Créer un espace de parole dès la pré-rentrée

Le projet, avec des objectifs à court et long terme, vise à accueillir les enseignants dès la pré-rentrée et les accompagner au mieux tout au long de l’année. En effet, nous sommes conscients de la difficulté d’enseigner dans notre établissement surtout la première année : prise en charge de la difficulté scolaire, conditions difficiles des élèves, gestion du conflit et de la violence. Nous voulions, par cet accueil, préserver les nouveaux et partager leurs difficultés, communes à tous.

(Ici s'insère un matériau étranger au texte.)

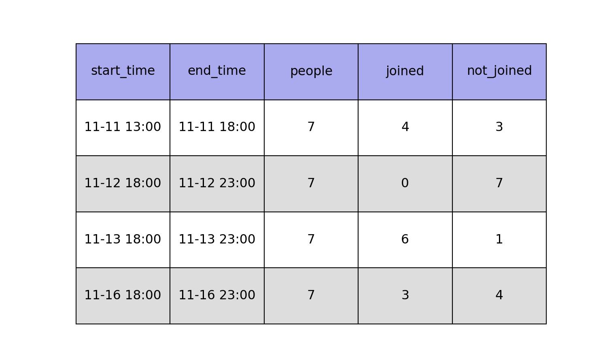
Task: Select joined cell showing 0
Action: pyautogui.click(x=405, y=184)
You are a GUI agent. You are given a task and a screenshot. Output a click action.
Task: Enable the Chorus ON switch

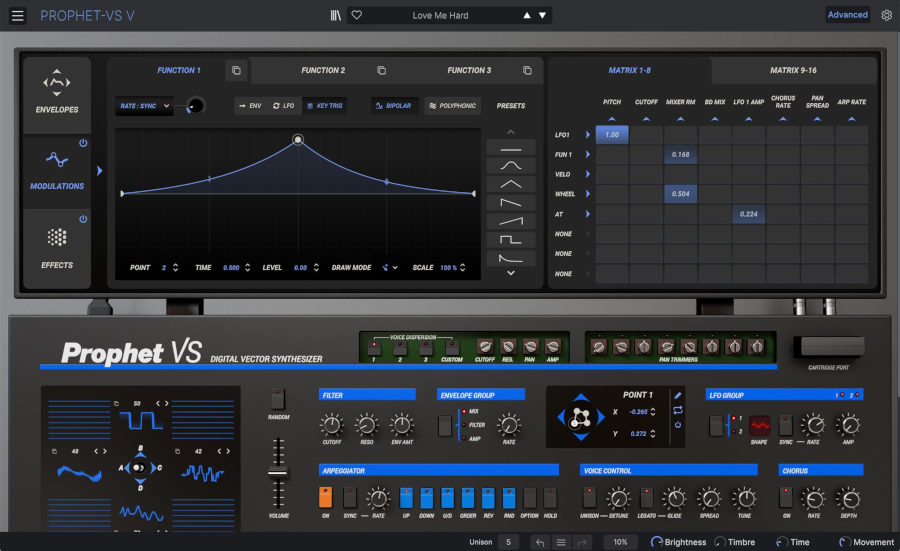click(x=786, y=497)
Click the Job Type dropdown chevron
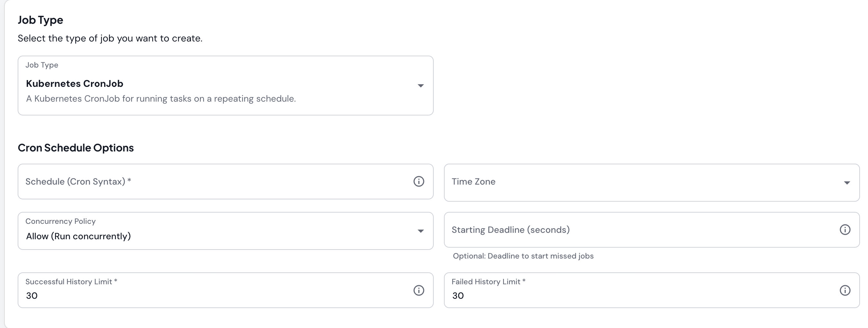 point(420,86)
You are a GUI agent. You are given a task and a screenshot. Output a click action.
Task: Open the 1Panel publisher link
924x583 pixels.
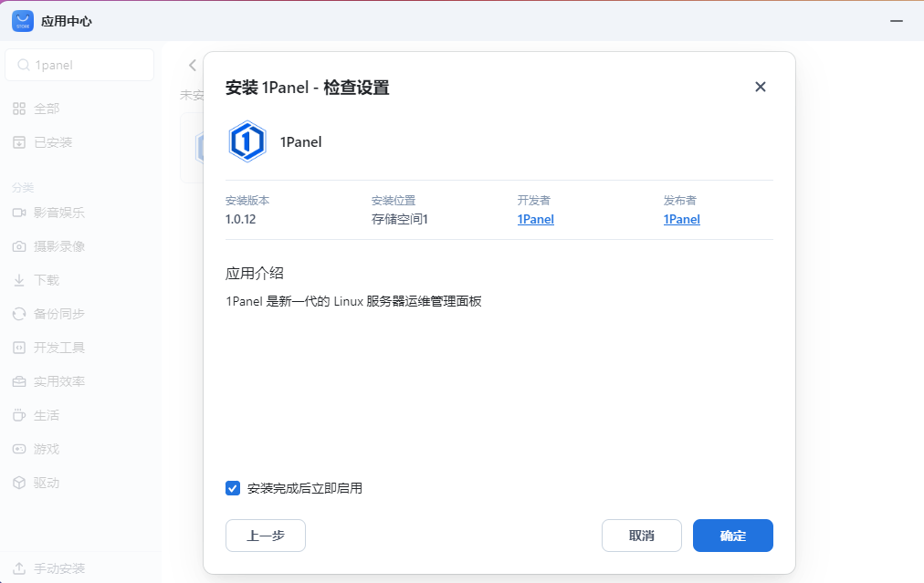[681, 219]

Lors de la pré-rentrée, il s’agit de présenter l’établissement, la spécificité d’un réseau d’éducation prioritaire et les règles de fonctionnement communes.

En juin 2014, nous avions fait passer un questionnaire à l’ensemble des enseignants pour nous permettre de lister les rituels en activité au sein du collège. L’idée était de présenter un inventaire de gestes professionnels, que chaque enseignant était invité à se réapproprier, afin d’éviter d’éventuelles maladresses, sources de conflits. Le premier contact de l’enseignant avec sa classe – s’il est perceptiblement hésitant voire angoissé – peut être vu comme une faiblesse par les élèves. A l’issue de cette journée, nous avons constaté une grande diversité de l’expérience mais une angoisse commune d’enseigner dans notre collège. Les attentes envers notre dispositif étaient fortes.

Nous avons également misé sur la convivialité, nous voulions permettre aux collègues de se connaître pour se sentir immédiatement intégrés à l’équipe éducative. Un nouvel enseignant, de surcroît s’il est néo-titulaire, a besoin d’être conforté par un soutien collectif.

Aussi dans le cadre de la réforme de l’Éducation prioritaire, l’objectif est de créer un espace de parole permettant d’exposer doutes et réussites. A long terme, l’accompagnement doit poursuivre l’accueil : l’échange autour des gestes professionnels permet de conseiller et d’améliorer la gestion des classes et du conflit, élément fréquent en éducation prioritaire. Mais aussi d’amorcer une réflexion pédagogique à l’échelle de l’établissement. La finalité est de contribuer à l’amélioration du climat scolaire : le bien-être professionnel des enseignants est corrélé au bien-être des élèves et donc favorable à la réussite et à l’épanouissement de tous. L’heure de concertation issue de la réforme nous permet d’inviter les collègues sur un temps de présence au collège.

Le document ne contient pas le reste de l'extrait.